リアルな声が寄せられています②

2020年04月30日

教育現場で働く方々からも、リアルな声が届けられています。

2月28日に安倍首相から、新型コロナウイルス対策として全国全ての小学校・中学校・高校・特別支援学校に対する臨時休校の要請が出されました。
その日は金曜日でした。そして土日を挟んで、3月2日~休校が実施されました。
3月は通常お別れの時期でもあります。クラス替えがあり教職員の異動があり、転校する子もいる中で、サヨナラもできない今年の3月でした。

学校の現場では、3月の授業や習熟度の確認もしないまま、1~2月の成績だけで通知表をつけなくてはなりませんでした。日本では通知表は絶対視されています。その通知表をどうつけるのか・・・。
現場では大変な苦悩がありました。
また教材費について、保護者から徴収し、教材も購入したけれど、授業が実施できなかったので使えなかったものがあり、そのお金をどうするのか。
先に購入し、後で徴収しようとしていたけれど、やはり使えなかった教材の集金はどうするのか・・・。

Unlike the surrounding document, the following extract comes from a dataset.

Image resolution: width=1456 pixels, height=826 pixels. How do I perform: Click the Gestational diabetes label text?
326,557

吉川市では卒業式はクラス別に、教職員と卒業生のみで行われました。
卒業証書授与と校歌斉唱のみの卒業式だったそうです。

4月8日の入学式は、7日に中止が発表されました。
楽しみにしていた子どもたち。
ランドセルを背負ってみたり、入学式用の洋服を準備したりして待ち構えていた子どもたちがたくさんいたのに、前日になっての中止の発表。
子どもたちの落胆、想いの持っていき場もありません。

吉川市では家庭の事情で預かりが必要な小学校1年生から4年生、及び特別支援学級の児童を学校で預かっています。保護者の送迎とお弁当の持参が求められていますが、お弁当については希望者への弁当販売が4月から始まりました。
登校する児童数は勿論学校によって違いますが、大雑把に言って数十人単位というところだと思いました。
3月の頃はグランドや体育館で遊ばせたりもしていたそうですし、クイズを出してみんなで笑ったりする時間が取れていたそうです。
が、「3密を避ける」ということが重視されるようになり、それもできなくなりました。
ひとりひとり机を決めて、密着しないように配慮しています。
先生方も教えるでもなく、見ているだけ。小学校1~4年生の子どもを相手に、大きな声で一緒に笑うこともできない・・・。

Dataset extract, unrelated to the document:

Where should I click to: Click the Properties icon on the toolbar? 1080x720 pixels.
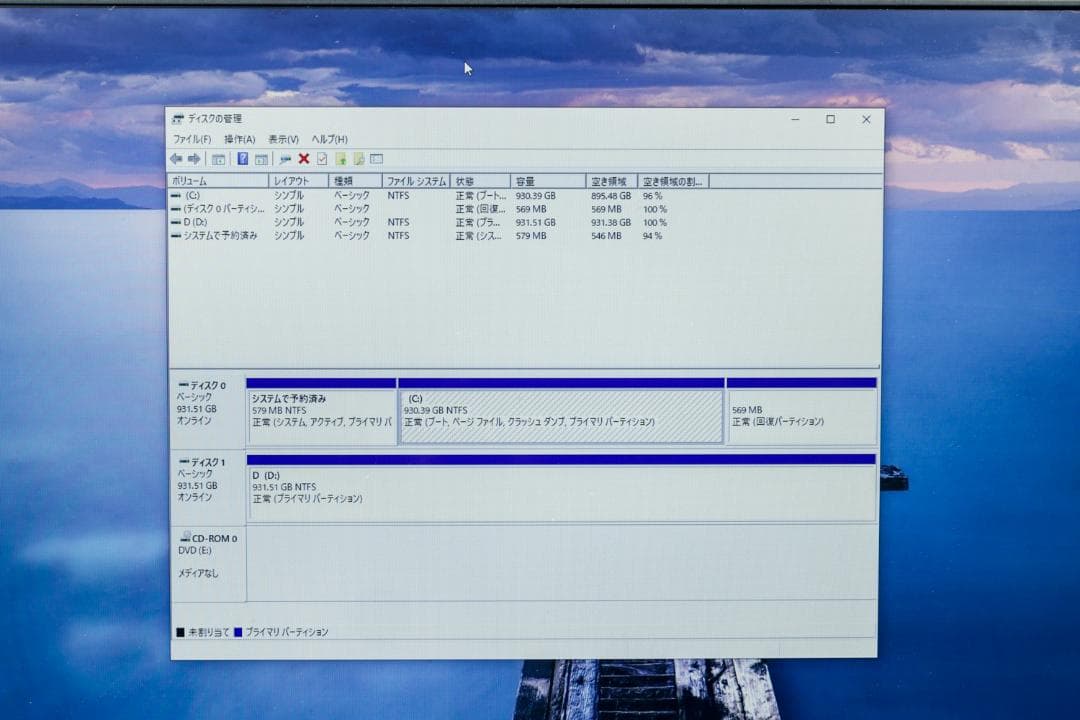click(x=284, y=158)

八潮市では既に8月7日までを1学期として、2学期を8月18日スタートとし、夏休みは10日という方向性が示されているそうです。
しかし、夏休みは通常どこの学校でもプール(水泳指導)をやっています。
プールは気温と水温を足して50度以上で実施とされていますが、気温が35度以上であったり、水温の方が気温よりも高いような場合には実施できないこととされています。
8月10日前後の、八潮市が夏休みとしようとしている期間は水温が一番高く、例年水泳指導を見合わせてきた時とのお話もありました。もし八潮市のように夏休みを短縮しようとしたとき、水泳指導はどうするのかという問題も出てくるそうです。

吉川市はまだ決まっていません。
学校がスタートしても、「2カ月間休校した子どもたち」をかつて経験したことがありません。3月~4月、子どもたちに勉強を教えていません。
3月の授業で何を教えていないのか、学校やクラスによってばらつきがあります。卒業やクラス替えがある中で、そのばらつきにどう対応していくのか。教職員も異動があり、担任するクラスも替わる中で、何を教えていないかの情報も前任者のメモでしかわからない状況・・・。
開校して、スタートダッシュで勉強を教えるというのは、先生たちにもプレッシャーが大きく、授業についていけない子どもも増えてしまうのではないか・・・。
また、開校しても体育の授業はどうするのか、音楽も声を出さずに授業するのか。40人の空間は狭く、密集は避けられない・・・。
給食も、みんなで前を向いて無言給食にするのか。
授業の遅れを取り戻すために、陸上大会や遠足など子どもたちが悦ぶ行事を中止しようという意見も一部には出されているそうです。
開校後の学校は、いつもの楽しい学校ではなくなってしまう、管理された学校になってしまうのではないか・・・。

そんなお話でした。

新型コロナウイルスの問題で影響を受けていない人は誰もいないと、心から思っています。
その中でも、子どもたちの学ぶ権利、健やかに育つ権利、遊ぶ権利、友だちと遊びながら育むべき発達課題をどう保障していくのか・・・。
非常に難しい課題、私たちが直面したことのない課題が目の前にあるのだと感じます。